▼
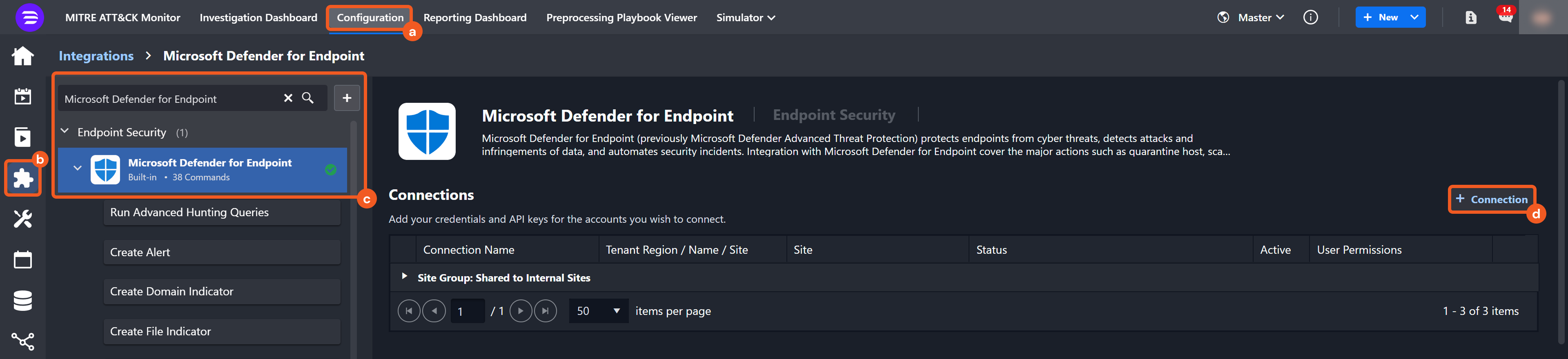1568x359 pixels.
Task: Click the magnifier search icon
Action: [x=308, y=98]
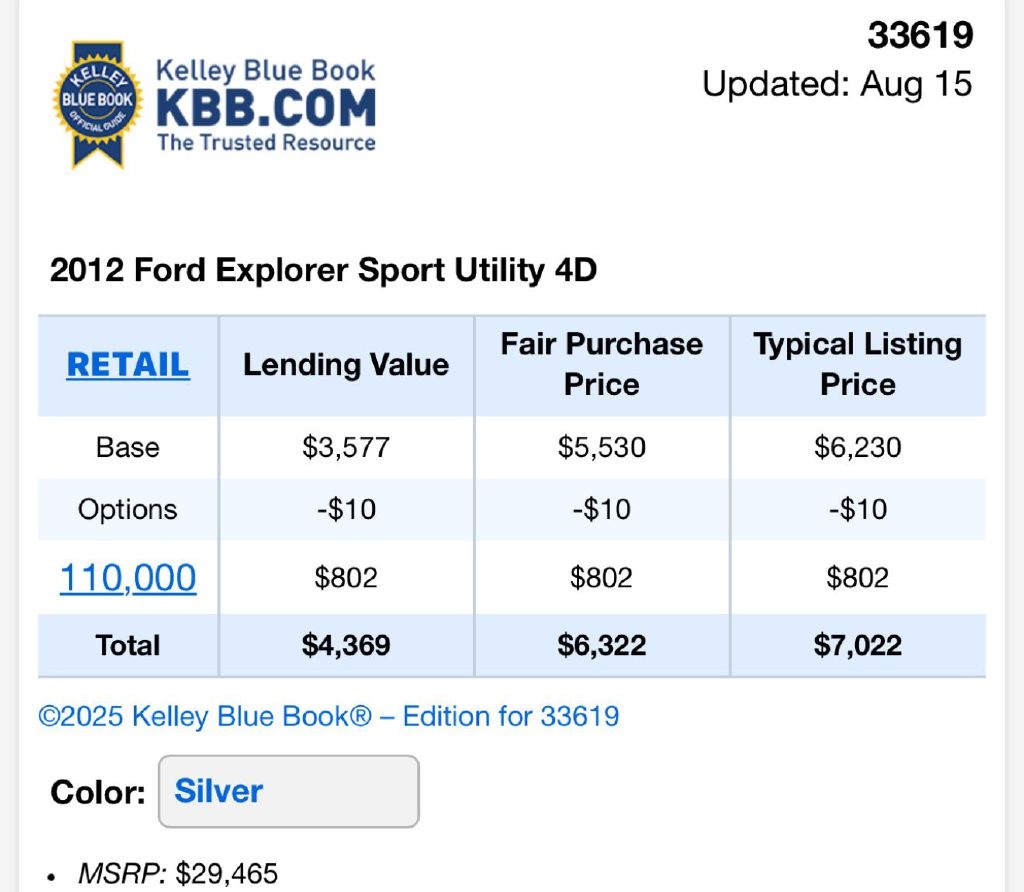Click the KBB.COM logo text
Image resolution: width=1024 pixels, height=892 pixels.
tap(266, 108)
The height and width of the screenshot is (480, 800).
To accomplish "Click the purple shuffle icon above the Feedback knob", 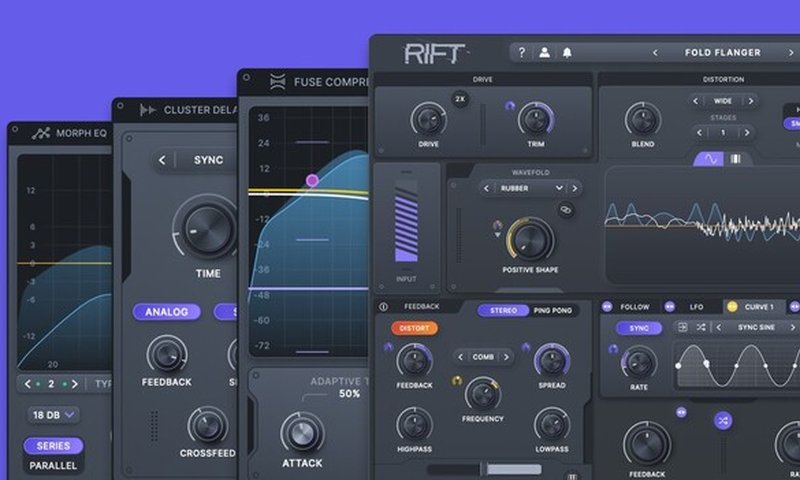I will 723,421.
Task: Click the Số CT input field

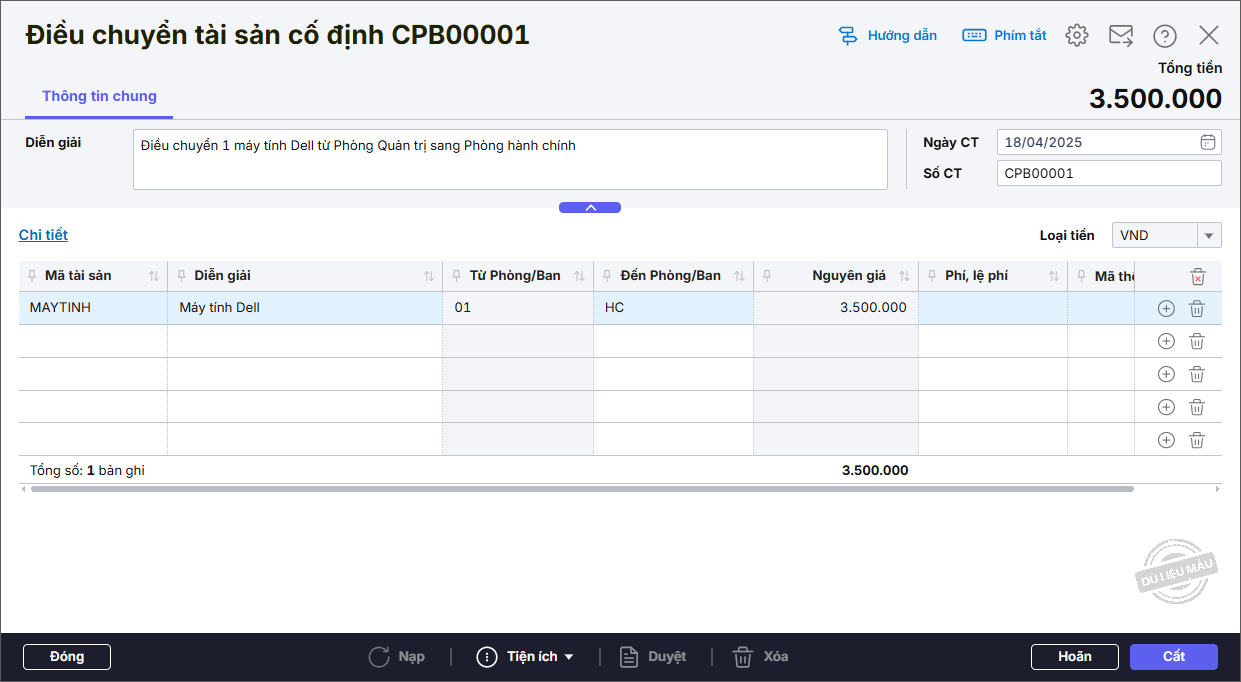Action: [1108, 173]
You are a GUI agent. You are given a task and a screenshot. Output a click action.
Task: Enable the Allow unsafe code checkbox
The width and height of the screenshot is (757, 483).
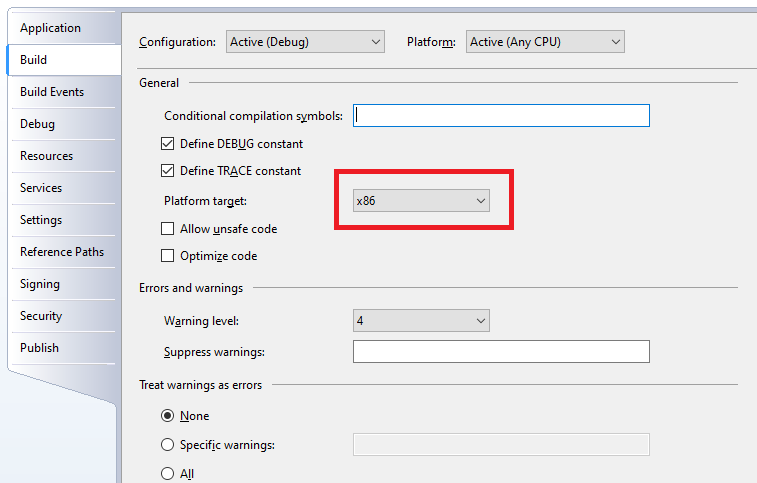point(168,229)
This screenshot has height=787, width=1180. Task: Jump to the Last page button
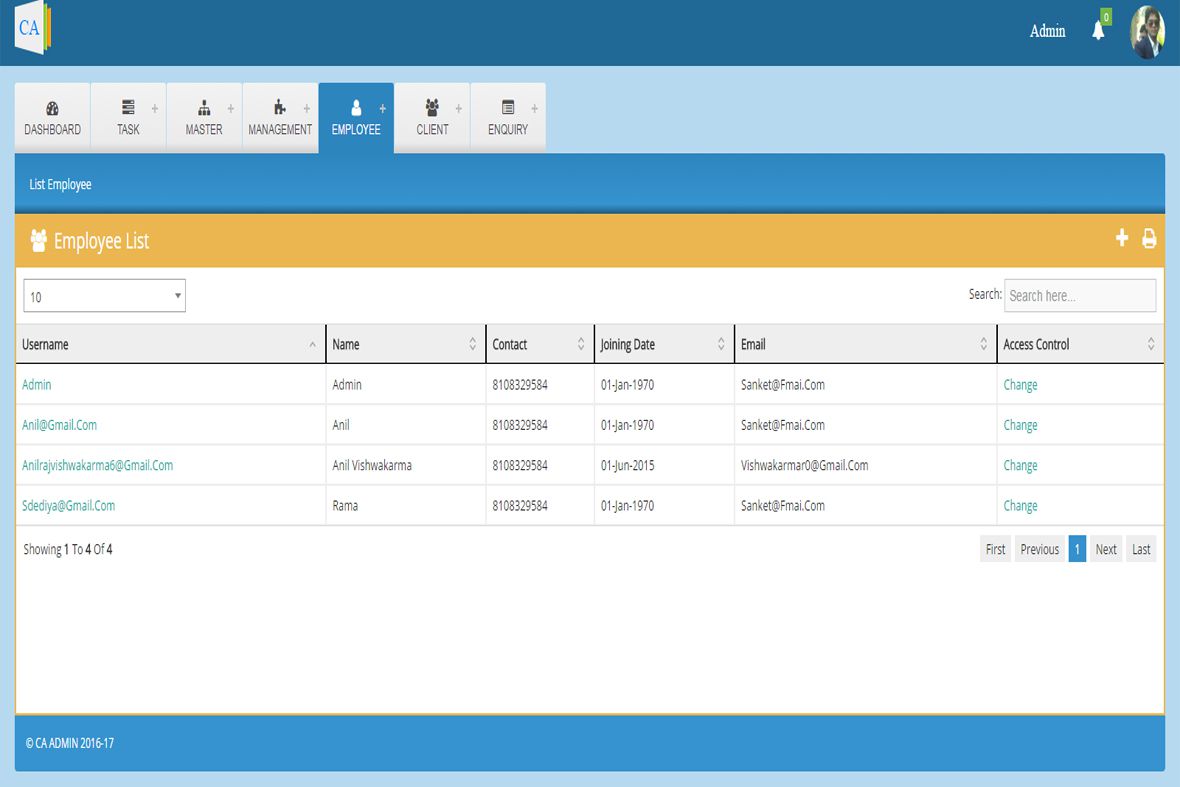tap(1141, 549)
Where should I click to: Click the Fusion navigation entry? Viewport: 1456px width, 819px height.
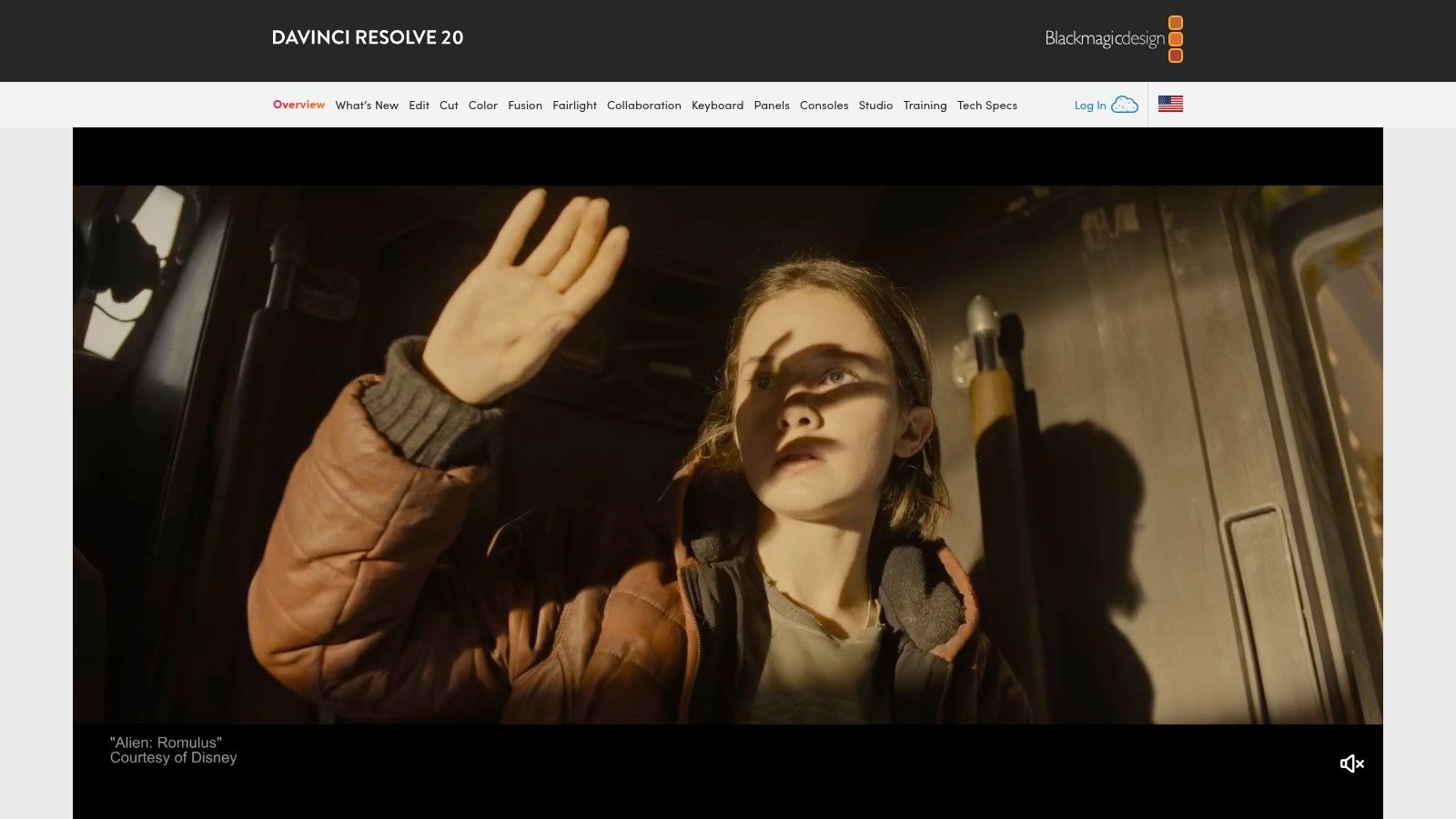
▲
■ **EXERCISE BRIEF**
Pull out every line of the rows above that contains the word "height", and copy each line in full.

■ **SOLUTION BELOW**
Image resolution: width=1024 pixels, height=892 pixels.
The height and width of the screenshot is (480, 800).
The width and height of the screenshot is (757, 483).
This screenshot has height=787, width=1180. Task: Jump to the Last page button
Where should I click to: Click the Fusion navigation entry? Viewport: 1456px width, 819px height.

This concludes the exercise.